■ **Provided data**
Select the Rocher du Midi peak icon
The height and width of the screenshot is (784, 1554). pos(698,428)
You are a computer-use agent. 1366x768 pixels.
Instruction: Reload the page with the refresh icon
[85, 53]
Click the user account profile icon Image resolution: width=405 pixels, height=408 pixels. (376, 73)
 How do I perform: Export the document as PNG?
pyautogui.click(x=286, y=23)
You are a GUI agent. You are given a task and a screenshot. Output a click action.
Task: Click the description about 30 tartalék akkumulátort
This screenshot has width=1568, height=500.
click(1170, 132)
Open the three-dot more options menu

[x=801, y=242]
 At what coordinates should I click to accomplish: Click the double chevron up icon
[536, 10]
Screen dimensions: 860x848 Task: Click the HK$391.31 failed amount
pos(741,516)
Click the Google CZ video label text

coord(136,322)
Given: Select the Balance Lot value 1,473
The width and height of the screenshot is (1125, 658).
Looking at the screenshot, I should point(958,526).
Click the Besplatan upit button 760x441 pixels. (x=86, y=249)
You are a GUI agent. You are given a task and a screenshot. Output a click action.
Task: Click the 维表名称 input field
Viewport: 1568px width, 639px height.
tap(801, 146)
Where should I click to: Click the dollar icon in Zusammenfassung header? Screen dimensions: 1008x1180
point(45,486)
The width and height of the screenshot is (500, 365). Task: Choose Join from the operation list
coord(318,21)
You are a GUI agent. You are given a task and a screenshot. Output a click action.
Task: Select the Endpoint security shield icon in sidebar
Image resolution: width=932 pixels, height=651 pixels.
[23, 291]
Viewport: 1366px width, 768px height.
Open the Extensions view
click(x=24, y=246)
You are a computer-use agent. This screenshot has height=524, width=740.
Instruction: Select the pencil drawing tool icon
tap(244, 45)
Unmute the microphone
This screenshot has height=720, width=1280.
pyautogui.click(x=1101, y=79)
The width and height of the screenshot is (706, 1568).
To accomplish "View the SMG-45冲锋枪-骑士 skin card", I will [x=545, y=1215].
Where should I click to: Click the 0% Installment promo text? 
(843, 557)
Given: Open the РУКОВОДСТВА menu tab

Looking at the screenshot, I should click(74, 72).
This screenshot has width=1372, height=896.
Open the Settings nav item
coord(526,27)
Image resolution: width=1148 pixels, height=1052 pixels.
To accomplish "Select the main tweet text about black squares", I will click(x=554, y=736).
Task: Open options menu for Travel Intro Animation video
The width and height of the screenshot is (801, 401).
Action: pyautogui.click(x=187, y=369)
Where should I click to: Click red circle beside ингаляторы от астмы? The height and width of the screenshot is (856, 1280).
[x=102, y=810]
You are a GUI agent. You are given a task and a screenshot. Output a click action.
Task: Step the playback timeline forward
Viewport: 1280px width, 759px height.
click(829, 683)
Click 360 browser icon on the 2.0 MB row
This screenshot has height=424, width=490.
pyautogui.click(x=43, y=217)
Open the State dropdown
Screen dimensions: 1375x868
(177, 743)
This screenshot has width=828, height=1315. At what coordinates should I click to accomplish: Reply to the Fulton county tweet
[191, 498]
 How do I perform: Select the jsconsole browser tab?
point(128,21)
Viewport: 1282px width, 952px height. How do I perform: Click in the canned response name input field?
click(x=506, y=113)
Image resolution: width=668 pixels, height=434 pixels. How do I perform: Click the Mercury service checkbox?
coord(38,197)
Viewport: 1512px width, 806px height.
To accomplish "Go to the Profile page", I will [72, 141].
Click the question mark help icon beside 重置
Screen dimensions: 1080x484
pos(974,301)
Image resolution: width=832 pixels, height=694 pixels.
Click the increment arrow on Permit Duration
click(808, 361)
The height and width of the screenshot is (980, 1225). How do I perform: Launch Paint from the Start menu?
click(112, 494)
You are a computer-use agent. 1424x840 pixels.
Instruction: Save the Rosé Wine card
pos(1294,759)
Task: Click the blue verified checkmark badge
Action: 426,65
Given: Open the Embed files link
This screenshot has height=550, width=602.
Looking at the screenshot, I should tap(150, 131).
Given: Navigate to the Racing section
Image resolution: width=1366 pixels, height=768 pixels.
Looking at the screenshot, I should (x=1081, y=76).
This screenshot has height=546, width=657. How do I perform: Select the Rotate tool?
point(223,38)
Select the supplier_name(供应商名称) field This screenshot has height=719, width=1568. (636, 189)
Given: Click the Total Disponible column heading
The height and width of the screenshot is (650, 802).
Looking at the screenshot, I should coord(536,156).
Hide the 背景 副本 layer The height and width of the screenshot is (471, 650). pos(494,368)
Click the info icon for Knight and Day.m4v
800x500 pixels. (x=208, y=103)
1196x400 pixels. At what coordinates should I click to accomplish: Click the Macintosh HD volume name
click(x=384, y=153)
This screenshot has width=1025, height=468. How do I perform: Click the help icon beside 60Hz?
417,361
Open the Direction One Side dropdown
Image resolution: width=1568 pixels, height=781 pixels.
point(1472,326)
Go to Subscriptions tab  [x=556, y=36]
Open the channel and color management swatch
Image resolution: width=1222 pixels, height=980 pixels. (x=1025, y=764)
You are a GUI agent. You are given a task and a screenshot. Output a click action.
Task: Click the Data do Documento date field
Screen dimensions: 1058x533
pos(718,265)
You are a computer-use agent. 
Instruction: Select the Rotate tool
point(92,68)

■ **What the task requires**
When the word "about" turns up on a line of the material above, copy that line.

■ **Solution to the exercise**
Task: Click the description about 30 tartalék akkumulátort
To accomplish "Select the main tweet text about black squares", I will click(x=554, y=736).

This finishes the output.